A well-organized EDA should include a standard set of visualizations:

  1. Price timeline with volume subplot and event annotations.
  2. Price change histogram with normal distribution overlay.
  3. Autocorrelation function (ACF) plot for price changes.
  4. Rolling volatility plot showing volatility evolution over time.
  5. Volume profile showing cumulative and daily volume.
  6. Distribution fit plot comparing observed price distribution to Beta fit.
  7. Cross-market correlation heatmap for groups of related markets.
  8. Regime plot showing price colored by detected regime.
  9. QQ plot comparing price change quantiles to normal distribution.
  10. Seasonality plot showing hour-of-day and day-of-week patterns.
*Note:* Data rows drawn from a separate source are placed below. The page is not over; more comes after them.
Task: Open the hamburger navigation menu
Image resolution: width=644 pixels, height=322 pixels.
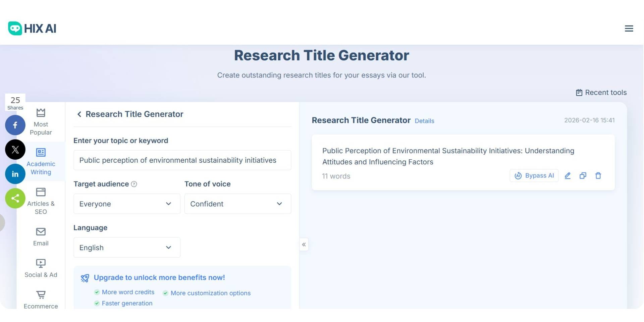Action: pos(629,29)
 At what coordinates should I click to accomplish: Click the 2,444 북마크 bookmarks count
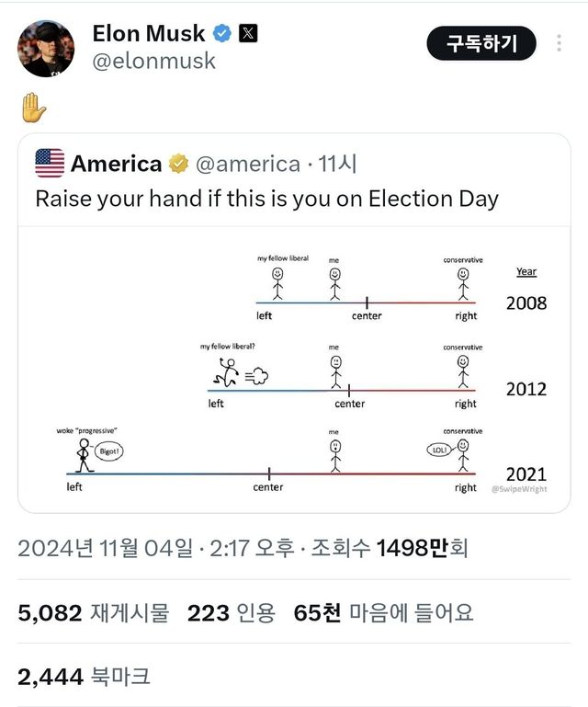pos(84,678)
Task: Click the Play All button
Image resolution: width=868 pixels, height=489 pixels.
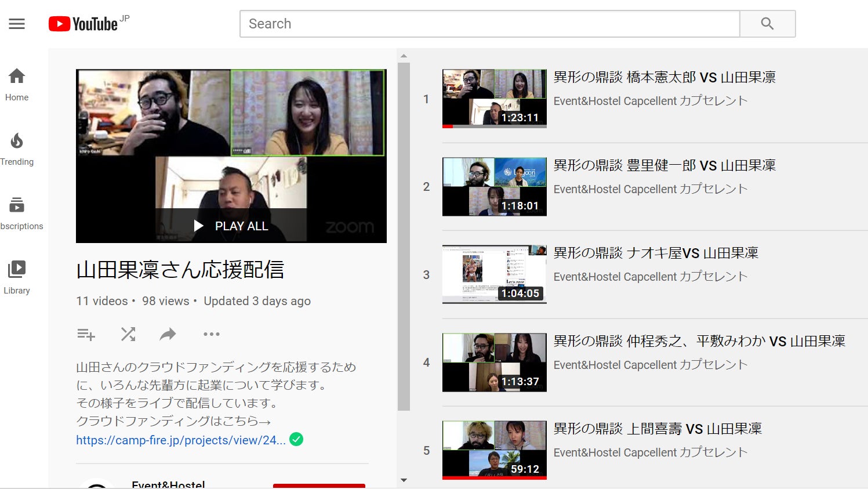Action: click(x=231, y=226)
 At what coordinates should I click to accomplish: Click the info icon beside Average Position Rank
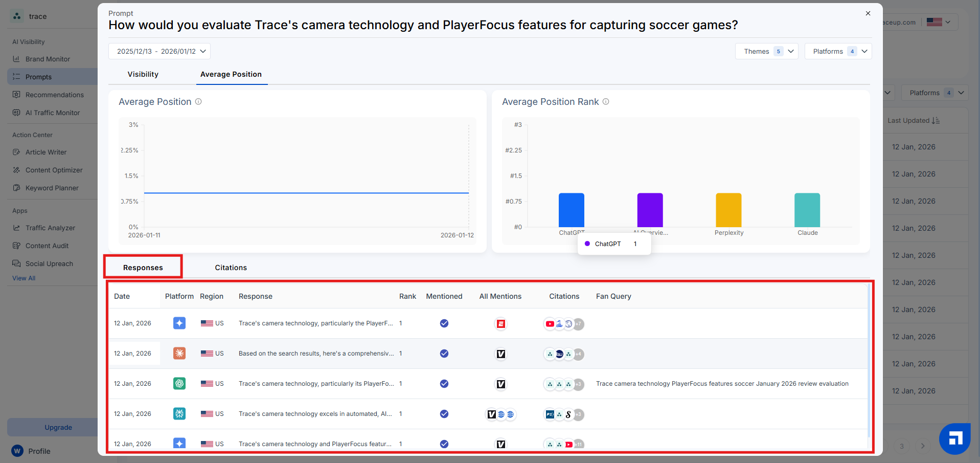(x=606, y=102)
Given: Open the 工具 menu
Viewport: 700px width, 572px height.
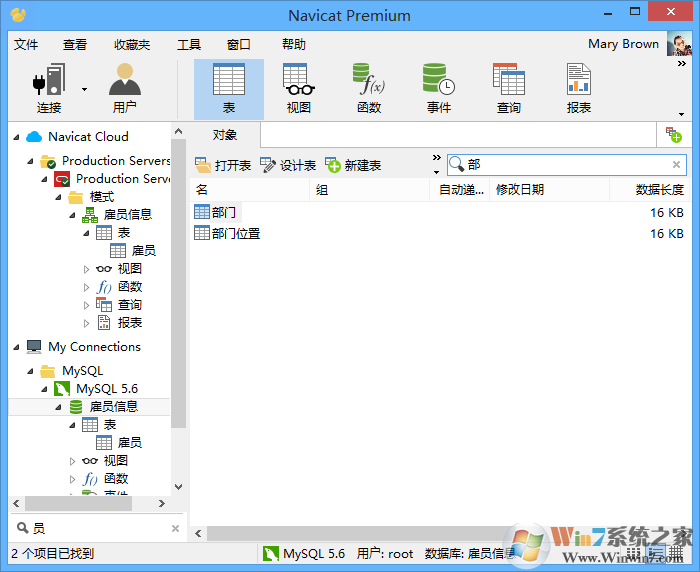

21.11 Outlier Detection and Data Cleaning

21.11.1 Identifying Anomalous Prices

Not all extreme prices are errors---many represent genuine market reactions to surprising information. The challenge is distinguishing data errors from real events. Common types of anomalous prices include:

Stale prices: A market that has not traded in hours or days may show a price that no longer reflects current information. These are not errors but should be handled carefully in time-series analysis.

Fat-finger errors: A trader accidentally enters an order at the wrong price (e.g., buying at 0.90 instead of 0.09). These often appear as extreme price spikes that immediately reverse.

Liquidity-driven spikes: In thin markets, a moderately large order can move the price substantially, then it reverts as other participants provide liquidity.

Genuine jumps: Real information events (election results, court rulings, scientific discoveries) can cause large, permanent price changes. These should not be treated as outliers.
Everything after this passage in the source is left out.